Given passage:
Purpose: Parkinson's disease (PD) patients frequently experience visual hallucinations (VHs) and obstructive sleep apnea (OSA). The aim of this study was to describe the prevalence and clinical correlates of VHs and OSA in the Chinese population with PD.

Materials and methods: A sample of 489 PD patients was recruited for the present study. Patients were categorized as having formed VHs (FVHs) or minor VHs (MVHs) or as non-hallucinators (NVHs) according to the Unified Parkinson's Disease Rating Scale (UPDRS) and an initial questionnaire. Polysomnography (PSG) was used for objective assessment of sleep.

Results: VHs were observed in 143 (29.2%) patients. Among them, 75 of the hallucinators experienced MVHs, and 68 experienced FVHs. The disease duration, UPDRS Part III score, Hoehn and Yahr (H–Y) stage, Pittsburgh Sleep Quality Index (PSQI) score and rapid eye movement (REM) sleep behavior disorder (RBD) score of hallucinators were significantly greater than those of non-hallucinators (P < 0.05). We also observed OSA in 38.7, 54.7, and 63.3% of the NVH, MVH, and FVH groups, respectively. PSG showed that the VH groups had a lower total sleep time, lower sleep efficiency, higher arousal index, lower sleep latency, lower N1%, higher apnea-hypopnea index (AHI), higher average duration of apnea, higher respiratory-related arousal (RRA), and lower values of the lowest O₂ and mean O₂. The forward binary logistic regression model showed that AHI, N1%, RRA and lowest O₂ were independently associated with VHs in PD patients.

Conclusions: Our results confirm the high prevalence of VHs and OSA as well as their relationship in patients with PD.

Given records:
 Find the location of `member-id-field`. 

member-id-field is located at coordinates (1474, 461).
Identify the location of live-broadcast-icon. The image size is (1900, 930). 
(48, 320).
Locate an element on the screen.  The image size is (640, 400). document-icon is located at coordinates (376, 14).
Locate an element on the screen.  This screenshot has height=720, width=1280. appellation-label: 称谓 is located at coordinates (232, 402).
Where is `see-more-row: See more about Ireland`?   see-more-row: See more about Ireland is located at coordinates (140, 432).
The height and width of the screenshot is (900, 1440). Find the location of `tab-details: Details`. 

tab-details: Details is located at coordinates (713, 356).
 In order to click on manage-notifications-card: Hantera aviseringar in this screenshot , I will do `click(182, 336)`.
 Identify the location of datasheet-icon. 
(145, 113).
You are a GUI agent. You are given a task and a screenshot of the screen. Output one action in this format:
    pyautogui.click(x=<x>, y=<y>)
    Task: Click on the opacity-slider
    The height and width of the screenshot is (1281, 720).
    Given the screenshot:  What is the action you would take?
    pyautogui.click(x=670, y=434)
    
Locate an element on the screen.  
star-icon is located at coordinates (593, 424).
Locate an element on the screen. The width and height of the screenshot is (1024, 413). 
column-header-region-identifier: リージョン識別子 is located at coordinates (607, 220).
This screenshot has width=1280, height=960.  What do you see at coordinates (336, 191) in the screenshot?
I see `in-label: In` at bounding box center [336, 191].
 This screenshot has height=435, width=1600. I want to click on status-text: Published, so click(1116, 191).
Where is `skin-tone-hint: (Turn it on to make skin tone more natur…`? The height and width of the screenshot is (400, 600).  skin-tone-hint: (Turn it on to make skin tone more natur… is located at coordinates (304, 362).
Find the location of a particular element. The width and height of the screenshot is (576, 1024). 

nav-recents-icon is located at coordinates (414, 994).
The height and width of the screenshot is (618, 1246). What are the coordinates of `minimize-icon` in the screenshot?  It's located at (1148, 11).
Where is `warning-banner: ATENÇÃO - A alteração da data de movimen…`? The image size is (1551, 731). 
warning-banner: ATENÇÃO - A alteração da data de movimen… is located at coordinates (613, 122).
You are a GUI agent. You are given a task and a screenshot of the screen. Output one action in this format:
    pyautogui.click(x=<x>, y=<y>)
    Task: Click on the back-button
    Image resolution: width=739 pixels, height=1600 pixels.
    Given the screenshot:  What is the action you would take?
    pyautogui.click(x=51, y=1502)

Tasks to carry out:
**a)** According to the passage on Parkinson's disease, how many of the patients with visual hallucinations experienced formed visual hallucinations?
**b)** Reproduce the passage on Parkinson's disease word for word from "Purpose: Parkinson's disease" to "population with PD.".
The data above are separate material and are not connected with the passage on Parkinson's disease.

Answers for this exercise:
**a)** 68 patients experienced formed visual hallucinations.

**b)**
Purpose: Parkinson's disease (PD) patients frequently experience visual hallucinations (VHs) and obstructive sleep apnea (OSA). The aim of this study was to describe the prevalence and clinical correlates of VHs and OSA in the Chinese population with PD.